Home Alumni Alumna creates new musical sounds for alien culture in ‘Avatar’ film

Alumna creates new musical sounds for alien culture in ‘Avatar’ film

News Photo
Wanda Bryant

A knowledge of world music and a great deal of imagination brought Drake alumna Wanda Bryant, FA’75, to work on director James Cameron’s latest film, “Avatar.”

Bryant, who has a bachelor’s degree in music education from Drake, is an expert in ethnomusicology, the study of music as it relates to culture. Based on her experiences with sounds from all over the world, she was contacted to create a unique musical language for the Na’vi people, an alien population invented for the film.

“My job was to find unusual musical timbres to represent the alien culture, sounds that ‘no one has heard before’–that is, not readily recognizable by the average American moviegoer,” said Bryant, whose work was recently featured in an article in Film Score Monthly.

She was contacted for the job in May 2007 through the California Institute of the Arts, where she teaches courses in music cultures. Her research for creating the language focused on vocal sounds, tuning systems and song structures.


News PhotoOver months of recording sessions, she worked with film score composer James Horner to present 250-300 sound samples, which were eventually narrowed down to about six for use in the film. Bryant and Horner then created music that reflected the timbre, structure and style of the chosen sounds.

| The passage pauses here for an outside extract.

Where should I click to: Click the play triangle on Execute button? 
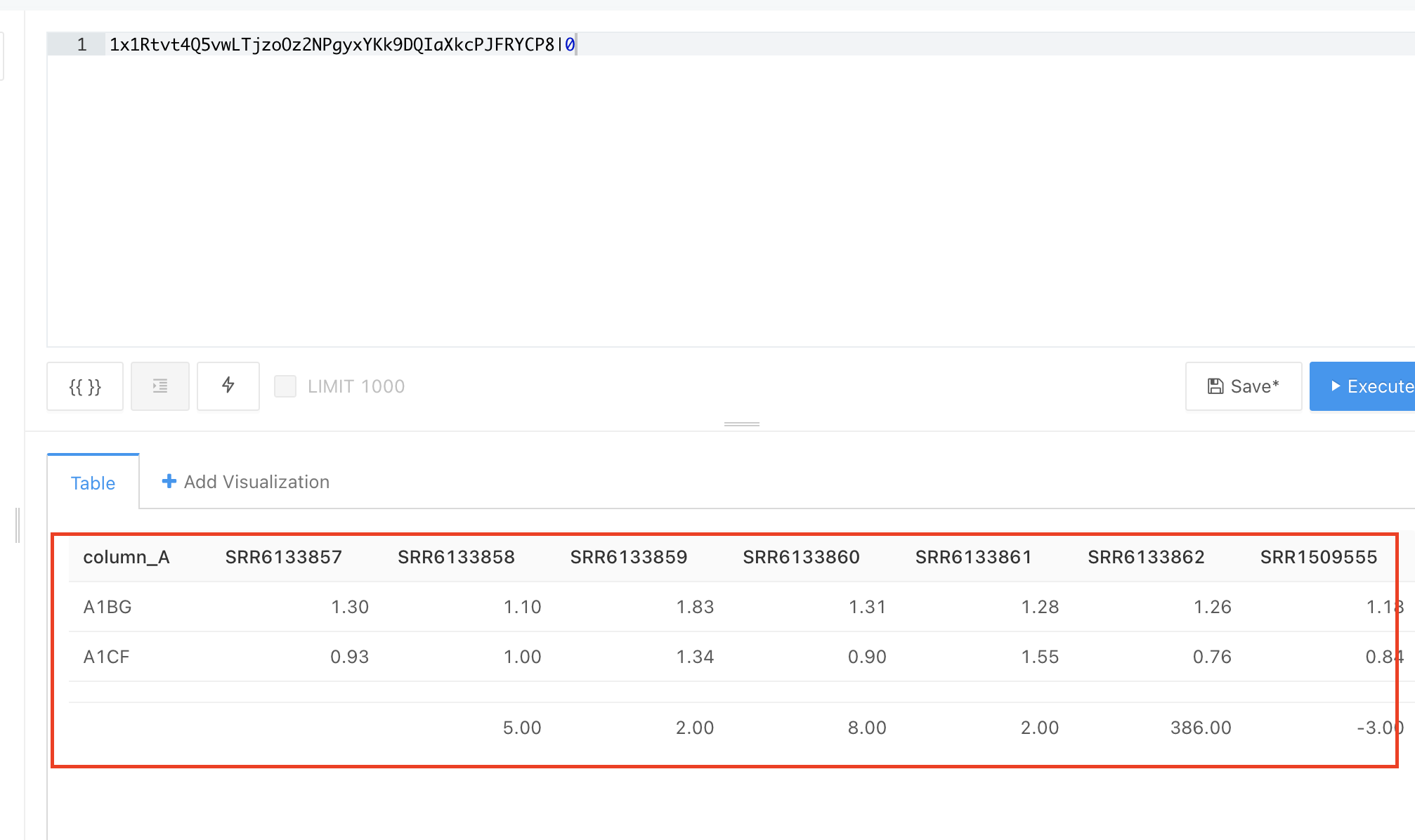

“The work we were doing was highly experimental. Some ideas worked well, others did not. Audiences are much more accepting of new innovative visual images than of new musical sounds,” Bryant said.

She also contributed to the film’s companion book, “Avatar: a Confidential Report on the Biological and Social History of Pandora.” She drafted 35 pages of details about the Na’vi music culture, which include classifications for song forms, timbres, musical instruments, playing techniques, mythology and history.

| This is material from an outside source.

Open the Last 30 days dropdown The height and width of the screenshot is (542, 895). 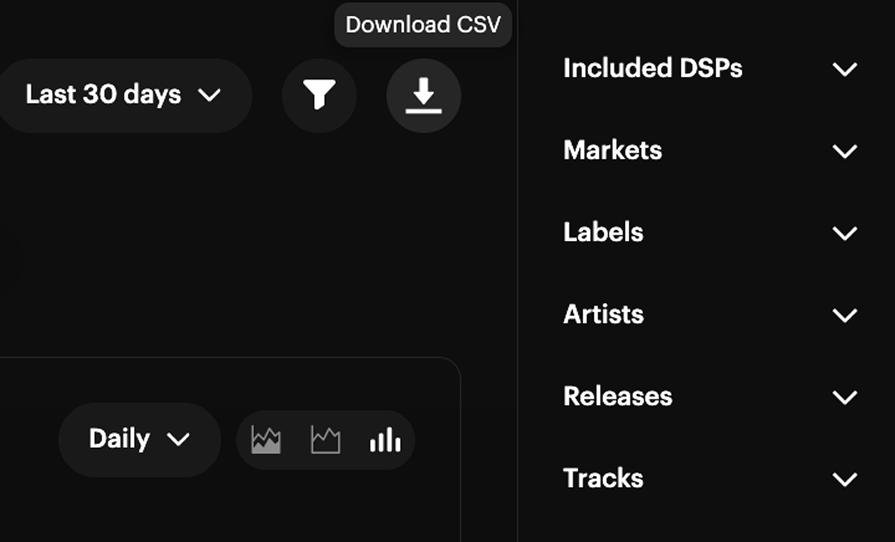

“Much of what I wrote was pure imagination,” she said. “I fleshed out the basic concepts and added loads of details that are in keeping with current ethnomusicological thinking about aboriginal cultures.”

Byrant’s knowledge of world music and culture is rooted in her Drake education, which prepared her to earn her doctoral degree in ethnomusicology from the University of California-Los Angeles.

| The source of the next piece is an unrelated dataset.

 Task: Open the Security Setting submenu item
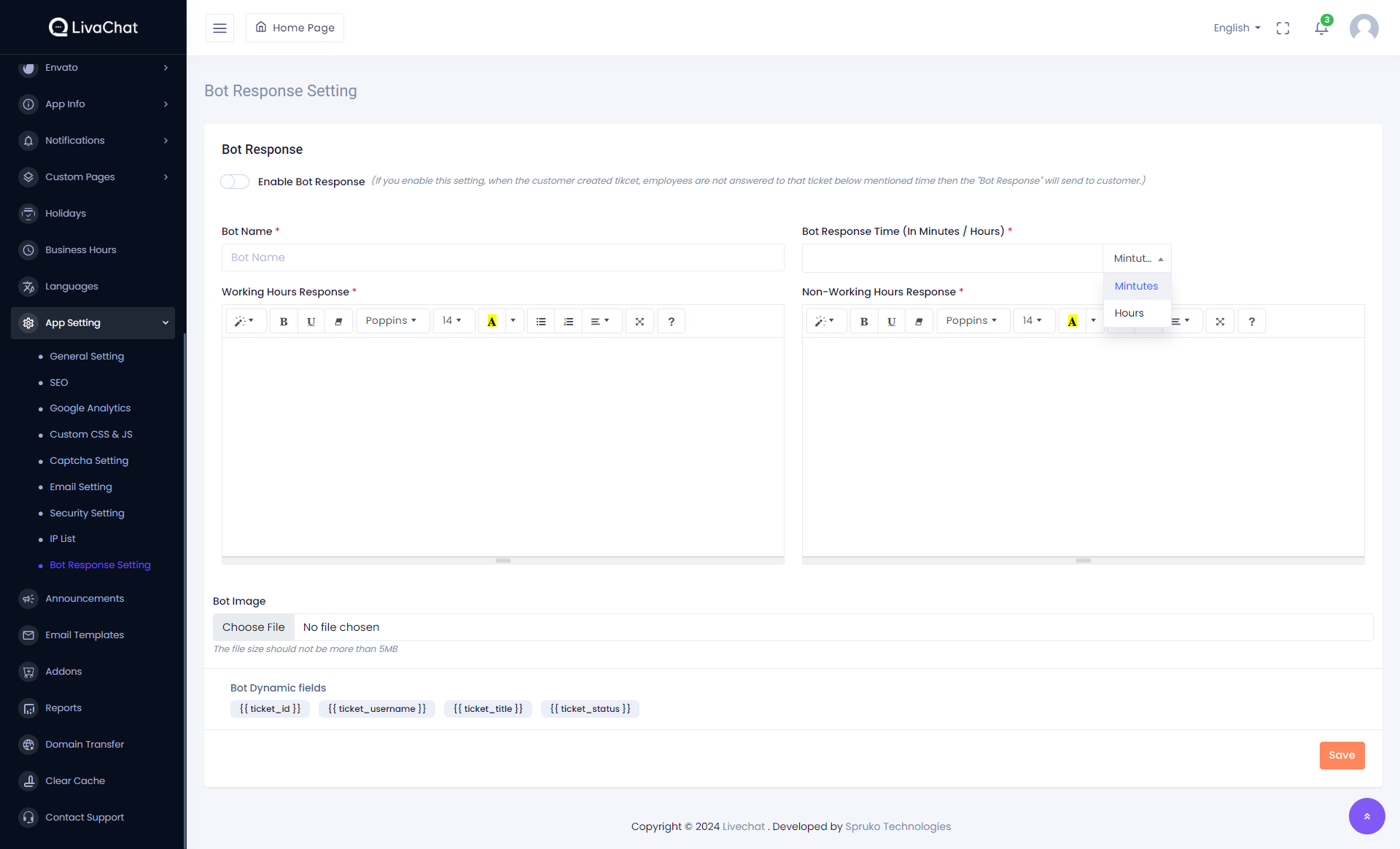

“My education at Drake gave me a solid foundation in Western classical music, a baseline from which to begin analyzing the musics of other cultures,” she said.

While “Avatar” is Bryant’s first film, she has a broad knowledge of film scores. She teaches a unit on music and film at Pasadena City College, where she is adjunct assistant professor of performing and communication arts.

“This experience has been the ride of a lifetime,” Bryant said of “Avatar.” “It was personally enriching because it filled in a lot of gaps in my own understanding of the film-scoring business.”